In previous builds, EAP usually takes less than 100 miliseconds to shut down (clean run, standalone.xml profile). In ER6, it usually takes 6 seconds or more. This affects all profiles.
This issue seems to be related to the update of JBoss Transactions to 4.17.12.Final. When I replaced the org.jboss.jts module with the files from ER5 (jbossjts-jacorb-4.17.10.Final-redhat-2.jar), the issue disappeared.
Created attachment 813253 [details]
thread dump during shutdown
There are several suspicious threads related to XA recovery in the thread dump.
After bisecting https://github.com/jbossas/jboss-eap between EAP_6.2.0.ER5 and EAP_6.2.0.ER6, I can confirm that the problem in EAP lies in the upgrade of JBoss Transactions to 4.17.12. Specifically, it's the commit https://github.com/jbossas/jboss-eap/commit/c8f35c4d28b9faaa641b9b9b56632e2ddb3bdf82
After bisecting https://github.com/jbosstm/narayana/ between 4.17.10.Final and 4.17.12.Final, I believe that the problematic commit in Narayana is https://github.com/jbosstm/narayana/commit/67f7f1fc42232f8332b9b9ea65f685937a122207 I was able to confirm just by reverting this particular commit from 4.17.12.Final.

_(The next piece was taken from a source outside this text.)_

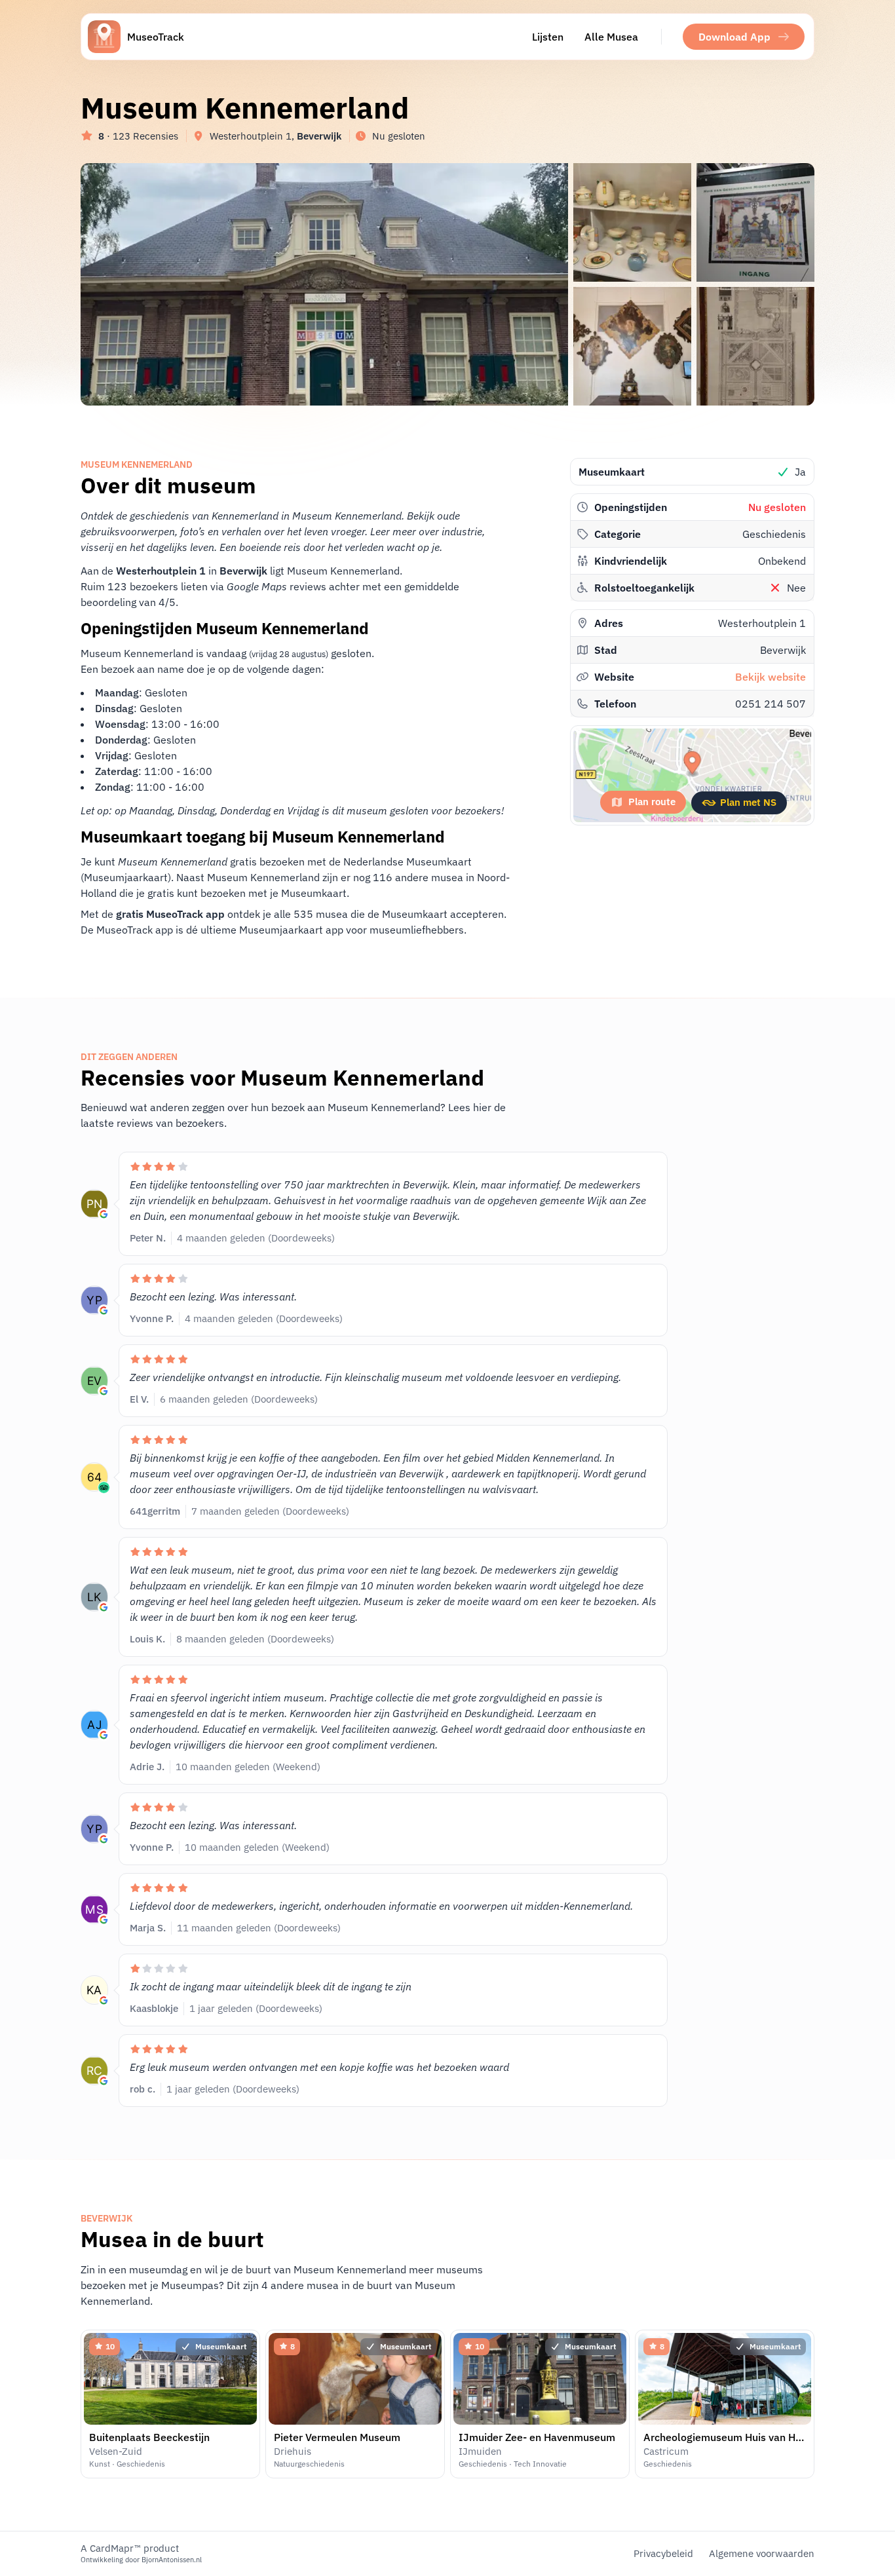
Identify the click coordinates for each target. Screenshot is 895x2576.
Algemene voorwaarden (761, 2553)
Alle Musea (611, 36)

There was a bug in previous versions of JBTM which allowed a resource manager to deregister from the recovery manager between scans which can cause issues with recovery.

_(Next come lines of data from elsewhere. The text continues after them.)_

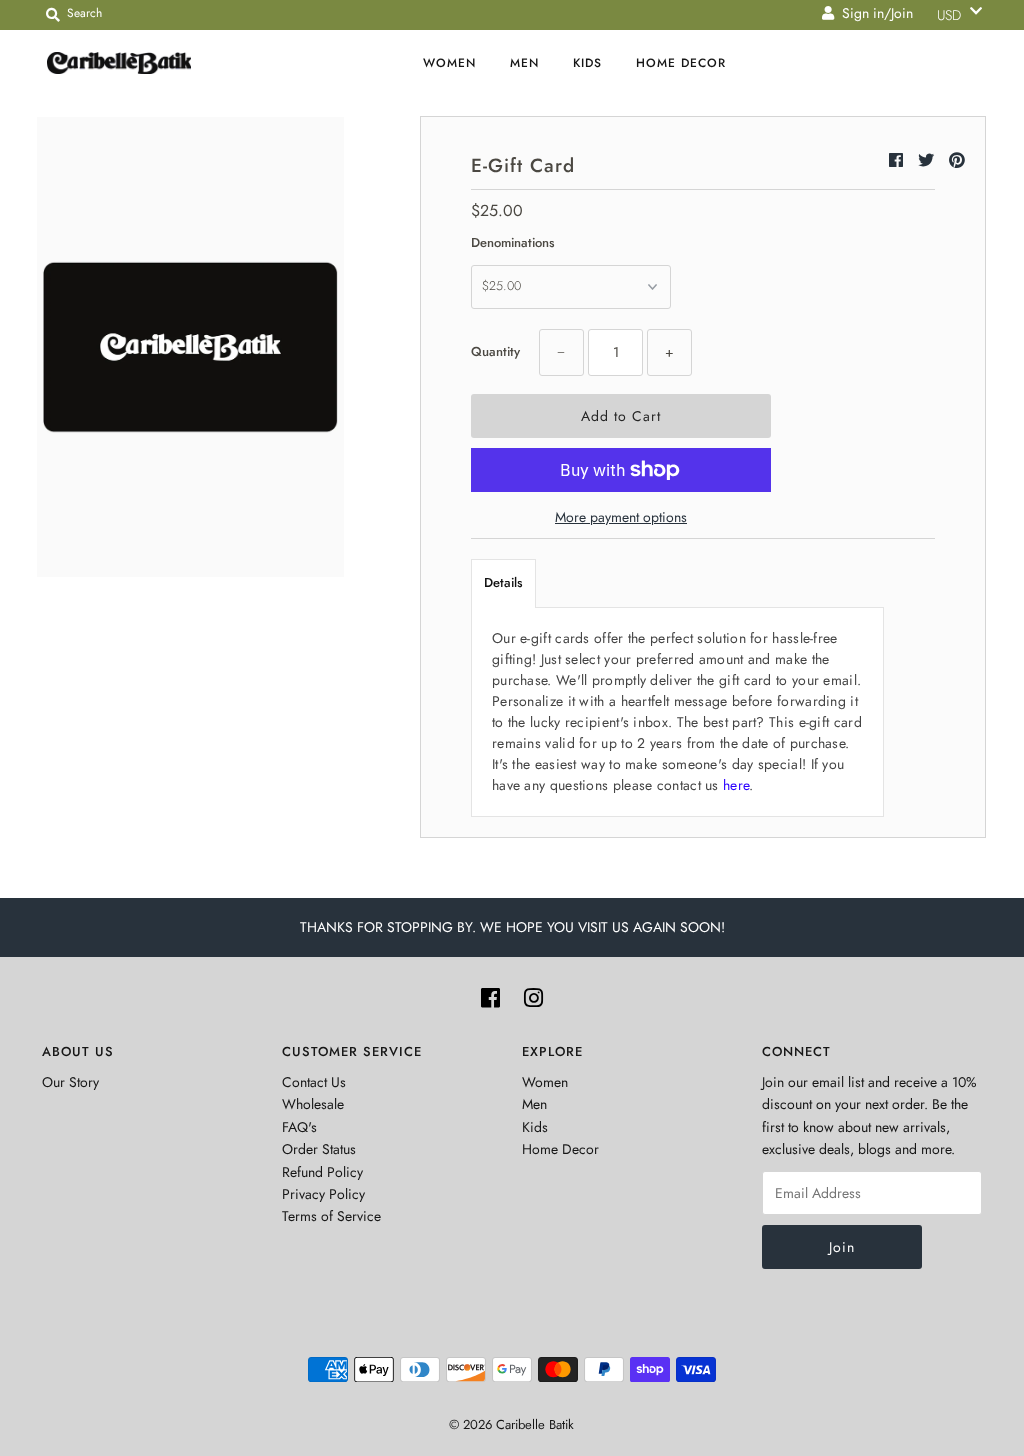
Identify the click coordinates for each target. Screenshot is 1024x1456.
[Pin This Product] (957, 160)
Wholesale (313, 1104)
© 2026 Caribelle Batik (511, 1424)
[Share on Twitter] (928, 160)
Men (524, 63)
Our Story (70, 1082)
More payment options (621, 517)
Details (503, 582)
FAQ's (299, 1127)
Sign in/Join (873, 13)
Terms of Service (331, 1216)
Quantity (495, 351)
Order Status (319, 1149)
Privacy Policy (323, 1194)
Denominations (513, 242)
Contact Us (314, 1082)
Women (449, 63)
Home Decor (681, 63)
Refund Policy (322, 1172)
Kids (587, 63)
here (736, 785)
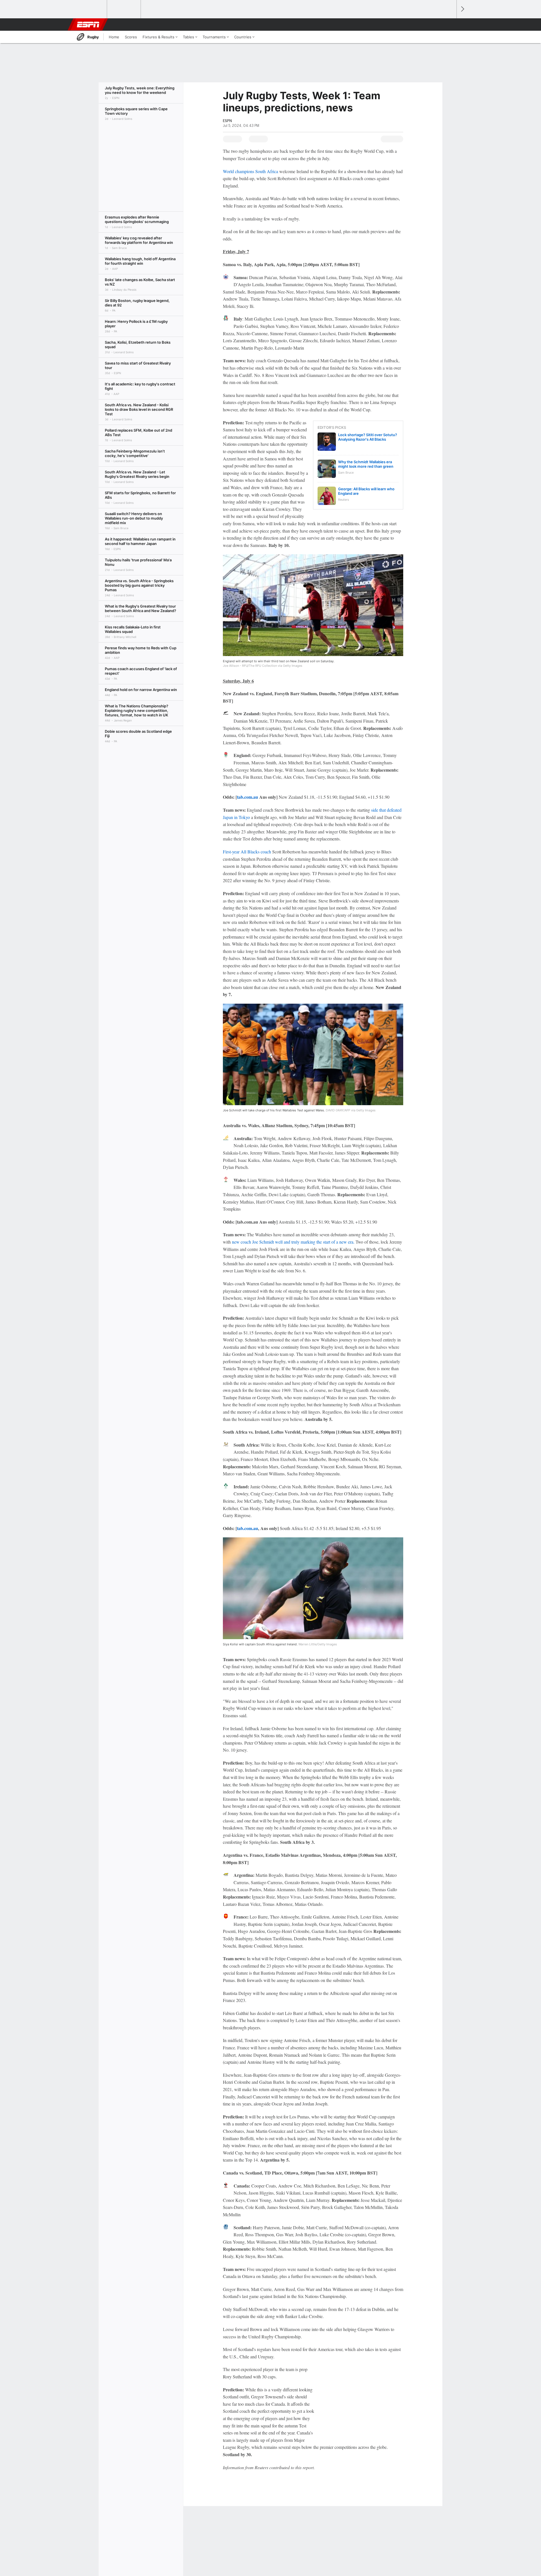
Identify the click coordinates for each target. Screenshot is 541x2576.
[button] (449, 24)
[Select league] (90, 9)
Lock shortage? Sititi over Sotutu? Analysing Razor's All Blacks (367, 437)
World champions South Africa (250, 171)
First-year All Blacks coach (247, 852)
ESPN (88, 24)
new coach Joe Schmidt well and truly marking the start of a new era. (293, 1242)
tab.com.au (247, 797)
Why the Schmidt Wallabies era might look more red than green (365, 464)
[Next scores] (462, 9)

This was resolved in https://issues.jboss.org/browse/JBTM-1700 (4.17.11) and a bug that was introduced was squished in https://issues.jboss.org/browse/JBTM-1959 (4.17.12)
It can mean that shutdown takes up to 10 seconds (the interval between scans) longer. An enhancement could be to trigger the second phase of recovery directly when a resource tries to deregister but the impact of that change at this stage could be unforeseen.
The regression is probably in 6.1 basically its a bug that resource managers can deregister from the recovery manager between scans.
Remember that delay will only be observed if the user happens to shutdown in the 10 second interval every 120 seconds. (Also note that the recovery manager fires immediately after starting up so if you startup and shutdown immediately that is why you will consistently see this in test).
I can add a line of info if you like, e.g.:
"Recovery manager between scans, this may pause shutdown for up to 10 seconds" when I detect that the shutdown has appeared in that interval
This is an example of if you try to stop immediately:
10:47:16,717 INFO [org.jboss.as] (MSC service thread 1-6) JBAS015950: JBoss EAP 6.2.0.GA (AS 7.3.0.Final-redhat-9) stopped in 8519ms
This is a stop after giving recovery manager chance to perform the initial scan:
10:46:32,040 INFO [org.jboss.as] (MSC service thread 1-4) JBAS015950: JBoss EAP 6.2.0.GA (AS 7.3.0.Final-redhat-9) stopped in 33ms
Hope that is OK?
Just noting that this can also manifest in CLI:
[standalone@localhost:9999 /] :reload
Communication error: java.net.ConnectException: JBAS012144: Could not connect to remote://localhost:9999. The connection timed out: JBAS012144: Could not connect to remote://localhost:9999. The connection timed out
(At least I believe that this is a manifestation of this thing.) To a user that is not aware of this issue, this looks pretty suspicious.
Hi Ladislav, Do you have a thread dump when your issue arose?
The only way I managed to replicate what you have seen is to call :reload while the server is in the process of shutting down. This is normal as the management endpoint should be shutdown at that point.
Tom, this is exactly the case. Given that server shutdown used to take a few millis, calling :reload multiple times in a row in a short time interval used to be A-OK. Now it shows this message. Agreed that it probably isn't a common situation, just wanted to point out that this situation might arise.
I see what you mean. It depends how short the time interval was between you calling :reload before, if you were very fast to reissue the command (<33ms on my machine - very unlikely) or multiple connections were open and performing operations on the same server at the same time then it would have the same behaviour. I verified the later case on both 6.2.0.Alpha1 and ER5 just now.
I can see a way to minimize the likelihood of the delay to the scenario where there is only an outstanding indoubt branch for the resource manager. I will do that fix.
Since the recovery manager behavior discussed in WildFly for the Narayana M6 update (see https://github.com/wildfly/wildfly/pull/5262) is present in EAP as well, the fix for https://issues.jboss.org/browse/WFLY-2350 is going to have to be backported as well.
I marked it as post as the component upgrade should alleviate the slow down, but clearly the backport of https://github.com/wildfly/wildfly/pull/5262 hasn't been performed so I am not entirely certain this was correct. I will move it back to assigned in case we want to wait for the backport
ER7 stops in less than 50 milliseconds. Verified, thanks.